→ **What is asked**: Rewrite everything from the row containing "Where should I" down to the end of the rows, replacing "microphone" with "mic" and changing nothing else.
----
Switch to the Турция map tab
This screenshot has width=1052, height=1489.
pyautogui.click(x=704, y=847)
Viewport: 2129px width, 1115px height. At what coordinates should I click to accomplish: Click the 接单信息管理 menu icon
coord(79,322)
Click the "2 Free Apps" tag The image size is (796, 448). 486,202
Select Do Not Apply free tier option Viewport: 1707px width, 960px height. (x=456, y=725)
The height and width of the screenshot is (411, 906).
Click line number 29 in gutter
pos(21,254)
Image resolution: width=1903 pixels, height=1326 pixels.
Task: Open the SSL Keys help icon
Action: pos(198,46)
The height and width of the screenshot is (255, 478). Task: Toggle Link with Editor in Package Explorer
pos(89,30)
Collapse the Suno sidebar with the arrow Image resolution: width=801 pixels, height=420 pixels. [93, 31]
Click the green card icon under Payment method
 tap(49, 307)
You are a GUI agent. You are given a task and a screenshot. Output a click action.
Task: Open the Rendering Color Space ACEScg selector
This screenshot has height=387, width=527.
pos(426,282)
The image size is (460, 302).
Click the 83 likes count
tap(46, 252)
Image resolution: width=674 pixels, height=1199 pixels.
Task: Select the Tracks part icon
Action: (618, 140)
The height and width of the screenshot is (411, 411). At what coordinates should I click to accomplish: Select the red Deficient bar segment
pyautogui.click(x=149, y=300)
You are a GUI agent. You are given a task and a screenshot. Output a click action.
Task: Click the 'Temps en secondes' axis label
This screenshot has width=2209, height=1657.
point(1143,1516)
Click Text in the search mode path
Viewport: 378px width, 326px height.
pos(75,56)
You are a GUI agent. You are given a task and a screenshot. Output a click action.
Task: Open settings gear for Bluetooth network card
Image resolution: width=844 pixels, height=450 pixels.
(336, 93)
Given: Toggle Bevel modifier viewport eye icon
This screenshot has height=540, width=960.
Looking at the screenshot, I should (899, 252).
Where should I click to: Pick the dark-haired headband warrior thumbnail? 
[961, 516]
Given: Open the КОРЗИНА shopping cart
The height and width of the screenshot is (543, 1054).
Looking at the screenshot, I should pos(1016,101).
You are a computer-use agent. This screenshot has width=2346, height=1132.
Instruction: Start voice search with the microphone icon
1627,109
----
→ **Exercise response**:
Where should I click to: Pick the dark-haired headband warrior thumbnail? 
[961, 516]
Given: Open the КОРЗИНА shopping cart
The height and width of the screenshot is (543, 1054).
Looking at the screenshot, I should pos(1016,101).
You are a computer-use agent. This screenshot has width=2346, height=1132.
Instruction: Start voice search with the mic icon
1627,109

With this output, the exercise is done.